Which is ridiculously annoying. I have to edit the HTML every single time to remove "readonly" on that field and paste in my randomly generated password.
That's why I use tampermonkey/userscripts. Make a script that removes disabled property from all form elements in the page, and set it to run when the document finishes loading on every website, then disable it so you can turn it on when necessary. I've got a number of similar scripts (the most used one is generally enabled; it prevents squarespace sites from navigating to a site login even I hit esc to stop the page from loading).

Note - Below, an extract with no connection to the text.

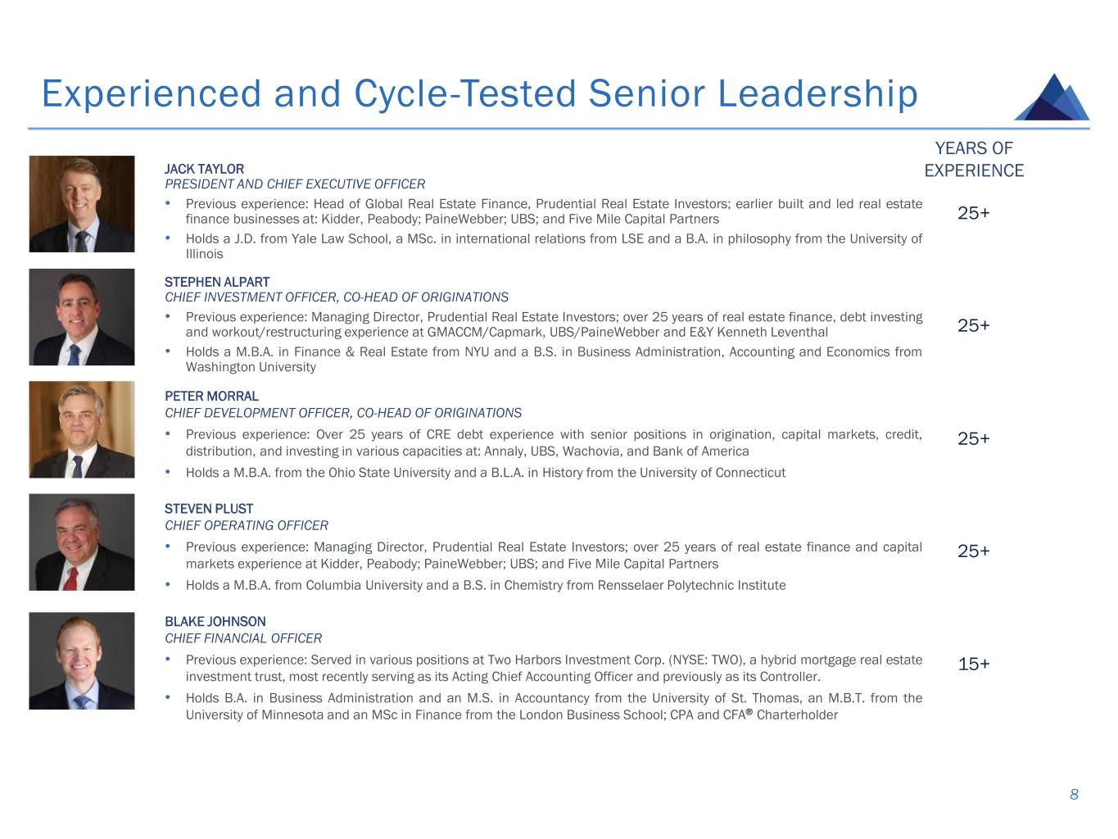Click Jack Taylor's headshot photo
This screenshot has width=1118, height=839.
(x=82, y=204)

Why are some fields like that? I have never understood why. It happens a lot when entering in bank account numbers. I am almost always copying and pasting the bank account number directly from my bank's website, but yet, these fields require me to type it in, increasing the possibility of a mistake.
I wish I could remember where I saw this UX, but the best is when they not only don't let you paste, but also treat the bank account number like a password field and don't let you see what you're typing in... and you have to do it 2x.
Most likely because the amount of furor and kerfuffle that would be created when "the security system broke" would basically be equal quantities of facepalm and hustle that would phase between canceling each other out and producing undirected chaos.
Like, this brand of "security" is being persisted with, in 2022, when virtually nothing else uses this sort of approach, and the writing's been on the wall for so long you almost can't see the wall for the writing anymore. And yet.
At the end of the day from an actual-security standpoint there's a lot to be said for generally rooting this kind of thing out and doing away with it, but given the direct association to vaults and banks and government (and probably military) systems and whatnot it's one situation where the blowback might genuinely cause enough bad press to require a summary firing or two as a token of reassurance to the type of old-world mindset in charge of this sort of thing. Maybe.
*shrug* that's a worst-case-scenario imagining what might happen, at least. I honestly have no idea. I just get strong "swim away!!" vibes from it, heh
It will enrage you to find out that some sites actually track the value, and if more than one character changes per keystroke, it'll reset the value. It's rare, but I have seen it.
Couldn't you do that with a bookmarklet, so it would just take one click?